The pigment dispersant (trade name: BYK-LPN6919, manufactured by Big Chemie) is composed of a repeating unit (1) represented by the above general formula (I) and a repeating unit represented by the above general formula (II) ( 2). Furthermore, in Production Example 1, the amino group of the block copolymer (BYK-LPN6919) is salt-formed by an acid / base reaction with the phosphonic acid group of PPA.

Example 1
(1) Preparation of pigment dispersion liquid To 84 parts by mass of the dispersant / binder resin solution prepared in Production Example 1, C.I. I. Pigment Red 254 (average primary particle size 30 nm) 15.36 parts by mass and 0.64 parts by mass of the crystal precipitation inhibitor precursor A obtained in Synthesis Example 1 were mixed, and 2 mm zirconia was applied using a paint shaker (manufactured by Asada Tekko). The pigment dispersion liquid of Example 1 was obtained by dispersing with beads for 1 hour and further with 0.1 mm zirconia beads for 24 hours.

(2) Preparation of red resin composition for color filter 59.6 parts by mass of pigment dispersion A obtained above and alkali-soluble resin (binder resin A, solid content 44% by mass) 2.49 parts by mass, 3-4 1.87 parts by mass of functional acrylate monomer (trade name: Aronix M305, manufactured by Toagosei Co., Ltd.), photopolymerization initiator: 2-methyl-1 [4- (methylthio) phenyl] -2-morpholinopropane-1 -On (trade name: Irgacure 907, manufactured by Ciba Specialty Chemicals) 0.26 parts by mass, photopolymerization initiator (2-benzyl-2-dimethylamino-1- (4-morpholinophenyl)- 1-butanone (trade name Irgacure 369, manufactured by Ciba Specialty Chemicals) 0.58 parts by mass, photosensitizer: 2,4 diethylthioxanthone (product) Name: Kayacure DETX-S, manufactured by Nippon Kayaku Co., Ltd.) 0.20 parts by mass, solvent: 40.4 parts by mass of a binder composition consisting of 35.0 parts by mass of propylene glycol monomethyl ether acetate (PGMEA) Then, pressure filtration was performed to obtain a red resin composition for a color filter of Example 1.

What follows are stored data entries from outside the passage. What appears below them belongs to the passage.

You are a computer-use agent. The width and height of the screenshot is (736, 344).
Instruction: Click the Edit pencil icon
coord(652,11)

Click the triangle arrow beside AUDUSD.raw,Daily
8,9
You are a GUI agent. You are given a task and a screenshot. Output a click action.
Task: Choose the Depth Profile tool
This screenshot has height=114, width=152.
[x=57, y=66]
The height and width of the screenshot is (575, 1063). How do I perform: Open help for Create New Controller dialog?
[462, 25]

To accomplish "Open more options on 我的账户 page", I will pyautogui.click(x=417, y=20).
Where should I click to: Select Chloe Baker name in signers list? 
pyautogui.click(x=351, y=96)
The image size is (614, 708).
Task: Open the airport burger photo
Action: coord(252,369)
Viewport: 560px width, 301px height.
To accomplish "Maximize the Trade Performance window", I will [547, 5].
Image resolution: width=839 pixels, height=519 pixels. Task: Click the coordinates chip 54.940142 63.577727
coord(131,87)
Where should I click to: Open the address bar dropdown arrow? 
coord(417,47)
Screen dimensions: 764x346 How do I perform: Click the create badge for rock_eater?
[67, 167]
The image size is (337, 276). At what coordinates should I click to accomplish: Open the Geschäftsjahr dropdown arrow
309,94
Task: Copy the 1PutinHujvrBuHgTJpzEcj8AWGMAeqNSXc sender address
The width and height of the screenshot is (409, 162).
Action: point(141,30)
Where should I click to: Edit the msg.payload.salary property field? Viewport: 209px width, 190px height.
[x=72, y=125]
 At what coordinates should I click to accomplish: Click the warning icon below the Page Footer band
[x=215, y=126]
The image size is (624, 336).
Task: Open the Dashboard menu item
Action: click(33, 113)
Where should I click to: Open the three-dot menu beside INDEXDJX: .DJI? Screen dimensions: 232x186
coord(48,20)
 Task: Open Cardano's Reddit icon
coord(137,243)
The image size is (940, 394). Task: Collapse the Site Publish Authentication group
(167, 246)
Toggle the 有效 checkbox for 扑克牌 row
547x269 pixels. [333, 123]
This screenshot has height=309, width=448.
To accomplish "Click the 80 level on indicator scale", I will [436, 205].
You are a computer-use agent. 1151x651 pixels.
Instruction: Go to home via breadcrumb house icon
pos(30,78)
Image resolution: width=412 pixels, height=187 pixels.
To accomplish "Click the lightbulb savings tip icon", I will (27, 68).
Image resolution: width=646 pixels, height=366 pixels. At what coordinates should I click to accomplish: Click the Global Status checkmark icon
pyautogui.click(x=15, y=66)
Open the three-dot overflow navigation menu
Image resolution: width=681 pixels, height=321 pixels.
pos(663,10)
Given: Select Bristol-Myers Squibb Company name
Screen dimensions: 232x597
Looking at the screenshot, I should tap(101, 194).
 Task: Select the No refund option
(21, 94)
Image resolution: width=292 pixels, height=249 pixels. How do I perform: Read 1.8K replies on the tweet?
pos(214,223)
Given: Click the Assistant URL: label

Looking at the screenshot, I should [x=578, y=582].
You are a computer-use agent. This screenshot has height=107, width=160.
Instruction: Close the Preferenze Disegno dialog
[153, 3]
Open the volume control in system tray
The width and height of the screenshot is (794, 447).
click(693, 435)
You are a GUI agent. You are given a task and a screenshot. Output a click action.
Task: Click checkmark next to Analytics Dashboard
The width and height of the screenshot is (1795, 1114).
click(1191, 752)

(Examples 2-5, Comparative Examples 1-5)
In Example 1, instead of the crystal precipitation inhibitor precursor A obtained in Synthesis Example 1, the crystal precipitation inhibitors B to E obtained in Synthesis Examples 2 to 5 and Comparative Synthesis Examples 1 to 4 were obtained. The same operations as in Example 1 were performed except that pigment derivatives A to D were used, respectively, to obtain red resin compositions for color filters of Examples 2 to 5 and Comparative Examples 1 to 4. Moreover, in Example 1, except having not used the crystal precipitation inhibitor precursor A obtained in Synthesis Example 1, the same operation as in Example 1 was performed to obtain a red resin composition for a color filter of Comparative Example 5. It was.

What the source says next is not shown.